Paul Schrader outlines stylistic elements that set film noir apart from the gangster films they replaced, focusing on techniques that show us that film noir “worked out its conflicts visually rather than thematically” so that “it was able to create artistic solutions to sociological problems” (226). Schrader’s claim opens up film noir and its urban settings to readings that question the “natural” state of cities and their inhabitants in films like He Walked by Night and The Third Man. The underground sewers and drainage systems in Vienna and Los Angeles support Andrew Ross’s claim that the best way to confront emerging environmental crises is to advocate “an ecology that looks first and foremost at the task of social reorganization and cultural innovation for its cardinal principles” (271). To do this, we need first to acknowledge that the city and its inhabitants are products of society and culture, not natural givens.
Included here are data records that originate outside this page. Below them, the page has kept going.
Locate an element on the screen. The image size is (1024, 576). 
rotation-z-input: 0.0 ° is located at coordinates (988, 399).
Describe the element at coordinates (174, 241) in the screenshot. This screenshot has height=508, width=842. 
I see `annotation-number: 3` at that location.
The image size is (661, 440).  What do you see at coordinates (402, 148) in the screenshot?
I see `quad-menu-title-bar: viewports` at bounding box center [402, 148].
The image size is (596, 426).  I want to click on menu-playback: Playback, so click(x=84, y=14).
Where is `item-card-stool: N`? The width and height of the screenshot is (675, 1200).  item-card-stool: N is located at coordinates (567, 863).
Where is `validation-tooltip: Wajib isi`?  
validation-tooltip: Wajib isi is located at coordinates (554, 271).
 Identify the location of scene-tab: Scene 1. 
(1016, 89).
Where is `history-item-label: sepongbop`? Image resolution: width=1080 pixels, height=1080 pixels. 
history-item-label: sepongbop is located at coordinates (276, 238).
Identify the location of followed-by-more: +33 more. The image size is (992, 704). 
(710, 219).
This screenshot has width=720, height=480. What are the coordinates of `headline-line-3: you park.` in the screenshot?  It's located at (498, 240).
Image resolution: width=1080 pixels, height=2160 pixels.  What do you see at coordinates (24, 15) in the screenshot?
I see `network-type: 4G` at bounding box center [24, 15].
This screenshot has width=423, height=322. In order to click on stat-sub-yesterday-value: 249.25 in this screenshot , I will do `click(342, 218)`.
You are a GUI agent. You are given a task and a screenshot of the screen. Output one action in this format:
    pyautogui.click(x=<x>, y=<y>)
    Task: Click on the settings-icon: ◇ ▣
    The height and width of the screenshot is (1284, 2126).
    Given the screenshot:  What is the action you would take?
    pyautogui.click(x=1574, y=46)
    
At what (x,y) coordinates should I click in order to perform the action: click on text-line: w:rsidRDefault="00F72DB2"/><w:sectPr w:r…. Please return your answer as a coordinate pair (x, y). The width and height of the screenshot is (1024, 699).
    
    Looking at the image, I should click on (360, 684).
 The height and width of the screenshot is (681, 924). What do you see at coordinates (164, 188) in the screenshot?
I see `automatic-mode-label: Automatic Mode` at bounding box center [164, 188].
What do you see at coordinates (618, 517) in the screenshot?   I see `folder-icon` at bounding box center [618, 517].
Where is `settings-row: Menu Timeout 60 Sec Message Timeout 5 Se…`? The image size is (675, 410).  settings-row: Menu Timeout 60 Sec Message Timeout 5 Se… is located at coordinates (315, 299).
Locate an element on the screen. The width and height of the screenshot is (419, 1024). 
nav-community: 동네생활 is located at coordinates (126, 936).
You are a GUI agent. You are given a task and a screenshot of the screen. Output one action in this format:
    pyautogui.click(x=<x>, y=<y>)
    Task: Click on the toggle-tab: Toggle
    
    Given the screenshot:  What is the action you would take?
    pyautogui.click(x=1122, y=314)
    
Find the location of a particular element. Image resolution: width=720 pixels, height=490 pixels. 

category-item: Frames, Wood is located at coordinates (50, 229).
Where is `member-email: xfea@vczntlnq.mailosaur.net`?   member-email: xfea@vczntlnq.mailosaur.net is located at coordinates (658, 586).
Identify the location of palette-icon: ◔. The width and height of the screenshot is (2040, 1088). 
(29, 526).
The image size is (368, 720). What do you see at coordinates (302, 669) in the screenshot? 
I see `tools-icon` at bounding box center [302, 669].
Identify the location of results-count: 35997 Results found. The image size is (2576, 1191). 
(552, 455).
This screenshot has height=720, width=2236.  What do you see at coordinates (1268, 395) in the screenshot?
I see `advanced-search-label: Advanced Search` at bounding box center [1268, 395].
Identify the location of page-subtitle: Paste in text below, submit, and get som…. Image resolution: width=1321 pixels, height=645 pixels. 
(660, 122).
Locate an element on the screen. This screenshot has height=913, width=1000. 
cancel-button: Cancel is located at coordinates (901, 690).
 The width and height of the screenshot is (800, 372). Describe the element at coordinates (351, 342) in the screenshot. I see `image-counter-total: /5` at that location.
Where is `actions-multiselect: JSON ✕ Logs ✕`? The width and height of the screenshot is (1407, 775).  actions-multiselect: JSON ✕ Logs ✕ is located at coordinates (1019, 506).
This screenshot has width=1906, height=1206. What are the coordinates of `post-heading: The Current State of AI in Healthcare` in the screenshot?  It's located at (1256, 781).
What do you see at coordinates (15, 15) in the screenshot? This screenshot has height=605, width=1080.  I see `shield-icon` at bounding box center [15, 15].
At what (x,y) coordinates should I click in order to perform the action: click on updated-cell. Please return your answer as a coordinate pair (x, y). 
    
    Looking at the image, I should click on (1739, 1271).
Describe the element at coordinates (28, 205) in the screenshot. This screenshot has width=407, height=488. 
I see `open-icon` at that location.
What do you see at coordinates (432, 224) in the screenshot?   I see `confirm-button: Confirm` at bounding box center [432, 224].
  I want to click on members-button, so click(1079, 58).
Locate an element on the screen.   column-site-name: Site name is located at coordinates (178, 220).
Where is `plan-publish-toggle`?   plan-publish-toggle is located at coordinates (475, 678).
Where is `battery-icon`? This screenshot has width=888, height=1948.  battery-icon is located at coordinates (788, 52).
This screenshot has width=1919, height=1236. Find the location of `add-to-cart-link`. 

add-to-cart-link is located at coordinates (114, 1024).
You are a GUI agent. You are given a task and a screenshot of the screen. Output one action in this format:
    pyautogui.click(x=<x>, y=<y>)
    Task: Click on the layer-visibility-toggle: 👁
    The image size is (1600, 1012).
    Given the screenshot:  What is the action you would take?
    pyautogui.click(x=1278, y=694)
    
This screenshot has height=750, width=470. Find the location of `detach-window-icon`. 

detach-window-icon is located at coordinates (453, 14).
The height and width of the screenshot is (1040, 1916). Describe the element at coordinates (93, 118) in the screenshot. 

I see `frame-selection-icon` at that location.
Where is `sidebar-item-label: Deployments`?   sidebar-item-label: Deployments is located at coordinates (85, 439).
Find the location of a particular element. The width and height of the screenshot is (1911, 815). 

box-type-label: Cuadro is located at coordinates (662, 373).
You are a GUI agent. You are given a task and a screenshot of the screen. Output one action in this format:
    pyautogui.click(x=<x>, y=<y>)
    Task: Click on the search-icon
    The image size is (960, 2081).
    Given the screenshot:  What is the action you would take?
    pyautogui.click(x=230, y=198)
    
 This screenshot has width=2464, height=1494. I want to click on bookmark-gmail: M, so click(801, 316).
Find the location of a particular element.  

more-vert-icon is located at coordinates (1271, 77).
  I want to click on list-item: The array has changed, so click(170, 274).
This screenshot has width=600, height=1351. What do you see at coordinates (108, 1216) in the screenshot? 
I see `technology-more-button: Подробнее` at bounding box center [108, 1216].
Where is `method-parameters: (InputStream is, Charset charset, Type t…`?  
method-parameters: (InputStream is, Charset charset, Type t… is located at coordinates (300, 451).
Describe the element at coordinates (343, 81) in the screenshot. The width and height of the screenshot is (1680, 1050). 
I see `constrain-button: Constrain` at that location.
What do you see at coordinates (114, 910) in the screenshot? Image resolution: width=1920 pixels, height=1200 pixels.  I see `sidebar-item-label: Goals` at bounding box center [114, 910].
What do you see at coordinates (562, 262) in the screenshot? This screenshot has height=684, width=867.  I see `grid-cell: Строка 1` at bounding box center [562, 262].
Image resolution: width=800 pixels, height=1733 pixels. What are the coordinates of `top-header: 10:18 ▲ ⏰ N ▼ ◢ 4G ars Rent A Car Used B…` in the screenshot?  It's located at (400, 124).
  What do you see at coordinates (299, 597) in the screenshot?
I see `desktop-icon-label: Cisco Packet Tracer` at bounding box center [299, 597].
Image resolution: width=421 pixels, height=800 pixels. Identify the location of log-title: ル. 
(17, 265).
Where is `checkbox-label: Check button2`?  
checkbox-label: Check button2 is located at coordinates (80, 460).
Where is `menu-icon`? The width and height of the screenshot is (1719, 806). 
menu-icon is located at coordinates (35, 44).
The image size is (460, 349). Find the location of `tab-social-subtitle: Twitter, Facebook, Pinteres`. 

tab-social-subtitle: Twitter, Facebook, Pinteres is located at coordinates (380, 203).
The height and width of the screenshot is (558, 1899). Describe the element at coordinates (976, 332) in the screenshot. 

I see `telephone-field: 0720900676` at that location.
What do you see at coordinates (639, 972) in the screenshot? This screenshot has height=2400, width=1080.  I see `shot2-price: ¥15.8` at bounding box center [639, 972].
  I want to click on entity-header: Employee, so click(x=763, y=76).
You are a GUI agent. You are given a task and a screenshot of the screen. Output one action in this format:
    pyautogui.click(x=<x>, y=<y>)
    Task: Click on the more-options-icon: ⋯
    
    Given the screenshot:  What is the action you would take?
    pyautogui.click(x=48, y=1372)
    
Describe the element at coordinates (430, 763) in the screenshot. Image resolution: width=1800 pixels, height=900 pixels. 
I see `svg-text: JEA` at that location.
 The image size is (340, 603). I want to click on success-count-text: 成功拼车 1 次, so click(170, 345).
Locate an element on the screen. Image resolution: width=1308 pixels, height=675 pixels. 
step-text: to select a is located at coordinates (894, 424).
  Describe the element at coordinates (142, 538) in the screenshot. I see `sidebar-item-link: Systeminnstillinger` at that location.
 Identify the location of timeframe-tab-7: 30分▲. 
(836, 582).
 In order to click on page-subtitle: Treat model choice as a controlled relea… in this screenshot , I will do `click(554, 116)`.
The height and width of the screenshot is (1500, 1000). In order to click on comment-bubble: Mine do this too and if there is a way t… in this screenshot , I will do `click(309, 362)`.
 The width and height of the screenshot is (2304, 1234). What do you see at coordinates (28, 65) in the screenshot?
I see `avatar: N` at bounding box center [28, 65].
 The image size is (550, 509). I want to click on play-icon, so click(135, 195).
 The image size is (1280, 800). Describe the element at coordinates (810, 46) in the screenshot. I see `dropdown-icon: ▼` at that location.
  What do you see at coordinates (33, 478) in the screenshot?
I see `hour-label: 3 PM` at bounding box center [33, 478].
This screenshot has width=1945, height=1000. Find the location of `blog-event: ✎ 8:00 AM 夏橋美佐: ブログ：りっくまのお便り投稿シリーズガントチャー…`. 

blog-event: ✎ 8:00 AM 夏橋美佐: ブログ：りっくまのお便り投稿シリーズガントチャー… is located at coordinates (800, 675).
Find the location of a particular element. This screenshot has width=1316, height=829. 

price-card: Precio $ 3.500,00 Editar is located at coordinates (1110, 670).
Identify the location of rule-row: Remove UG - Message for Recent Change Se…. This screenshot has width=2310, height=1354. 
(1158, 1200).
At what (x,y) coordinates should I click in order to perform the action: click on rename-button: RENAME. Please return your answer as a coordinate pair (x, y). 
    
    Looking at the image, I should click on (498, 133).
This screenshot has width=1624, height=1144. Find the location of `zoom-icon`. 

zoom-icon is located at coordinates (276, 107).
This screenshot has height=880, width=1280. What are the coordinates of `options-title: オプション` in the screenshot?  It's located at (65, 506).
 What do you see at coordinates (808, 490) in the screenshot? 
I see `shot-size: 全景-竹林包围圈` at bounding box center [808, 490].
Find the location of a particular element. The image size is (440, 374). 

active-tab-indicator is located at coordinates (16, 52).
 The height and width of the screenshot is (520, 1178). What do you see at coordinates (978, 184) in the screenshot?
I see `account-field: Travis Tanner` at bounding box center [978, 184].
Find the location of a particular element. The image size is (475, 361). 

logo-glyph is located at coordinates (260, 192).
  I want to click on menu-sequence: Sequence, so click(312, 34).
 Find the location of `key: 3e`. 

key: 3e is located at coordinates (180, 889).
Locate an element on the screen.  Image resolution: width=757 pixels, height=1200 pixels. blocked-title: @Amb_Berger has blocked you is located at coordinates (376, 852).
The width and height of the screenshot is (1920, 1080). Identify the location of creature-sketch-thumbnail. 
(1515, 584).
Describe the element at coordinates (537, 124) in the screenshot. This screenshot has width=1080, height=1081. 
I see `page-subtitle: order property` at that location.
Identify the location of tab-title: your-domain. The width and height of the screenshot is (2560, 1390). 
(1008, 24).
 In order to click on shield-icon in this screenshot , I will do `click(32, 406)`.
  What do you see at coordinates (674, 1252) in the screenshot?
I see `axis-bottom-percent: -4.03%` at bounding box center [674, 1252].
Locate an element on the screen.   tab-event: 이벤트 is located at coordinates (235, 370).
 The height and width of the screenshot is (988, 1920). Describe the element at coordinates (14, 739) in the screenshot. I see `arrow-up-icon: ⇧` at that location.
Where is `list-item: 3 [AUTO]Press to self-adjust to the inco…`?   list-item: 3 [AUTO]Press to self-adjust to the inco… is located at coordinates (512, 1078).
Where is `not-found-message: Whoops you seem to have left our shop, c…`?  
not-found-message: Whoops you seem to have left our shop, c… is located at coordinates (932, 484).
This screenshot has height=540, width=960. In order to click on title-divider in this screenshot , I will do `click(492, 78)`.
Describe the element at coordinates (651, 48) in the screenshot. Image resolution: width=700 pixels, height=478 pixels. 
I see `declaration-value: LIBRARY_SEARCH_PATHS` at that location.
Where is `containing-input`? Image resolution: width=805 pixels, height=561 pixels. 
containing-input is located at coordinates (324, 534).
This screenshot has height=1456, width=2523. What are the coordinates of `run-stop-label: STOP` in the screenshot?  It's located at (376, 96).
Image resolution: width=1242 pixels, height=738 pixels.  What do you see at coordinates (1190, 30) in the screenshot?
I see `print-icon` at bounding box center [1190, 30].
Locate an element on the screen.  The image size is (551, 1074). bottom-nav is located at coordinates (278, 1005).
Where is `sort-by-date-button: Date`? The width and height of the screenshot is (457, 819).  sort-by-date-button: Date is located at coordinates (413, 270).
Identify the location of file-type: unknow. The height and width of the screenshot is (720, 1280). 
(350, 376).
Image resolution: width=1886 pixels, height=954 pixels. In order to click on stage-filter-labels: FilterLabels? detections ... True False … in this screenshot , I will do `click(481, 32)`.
Films like He Walked by Night (1948) and The Third Man (1949) provide not only an acknowledgment but an explanation for such a construction.
He Walked by Night (1948) and The Third Man (1949) examine the idea of the city as a social and cultural construct. They also highlight how and why social, cultural and historical forces construct “gangsters,” not their genes. But what sets these films apart from other noir films is the attention they give to the urban infrastructure hidden below its progressive construction. By foregrounding sewers as constructions, escape routes, and seemingly safe havens for noir characters, He Walked by Night and The Third Man demystify what seem like givens and call into question the idea of the city as natural.
If the city, its underground, and its inhabitants are “natural,” however, they are all “givens” that are unchangeable, except perhaps through evolution—a long-term process in which only “the fittest” survive, an argument Richard Dawkins and his so-called “selfish gene” theory would support. Instead, Andrew Ross suggests that “the only really sensible thing to do is to eschew this kind of attribution altogether, and look elsewhere, to local and culturally specific explanations, for existence of selfish and altruistic behaviors” (257). We agree with Ross’s contention. Characters in the noir films we examined adapt the underground sewers and drain pipes to serve their purposes—as constructed by their War and Post-War experiences.
An underground first seems to provide safety for post-war noir heroes in He Walked by Night (1949) and The Third Man (1949), as it did for civilians during World War II; it also serves as an ideal aesthetic space for post-World War II film noir. Adapting an already transformed concrete space into both an escape route and a quintessential noir setting, Roy and Lime seem to construct (or at least adapt to) a setting devoid of nature where lone anti-heroes escape the urban wilderness above them. Building on the already de-naturalized environment—a concrete covered river and valley in Los Angeles and a bombed-out and segmented version of Vienna—He Walked by Night and The Third Man suggest that in such an unnatural world, human nature also suffers. Instead of saving them, the sewers Roy and Lime reconstruct trap them and ultimately serve as their graves. Constructed as criminals seeking success after World War II, Roy and Lime meet the only fate an underworld and underworld culture can provide, especially in the noir world of the late 1940s cinema—death.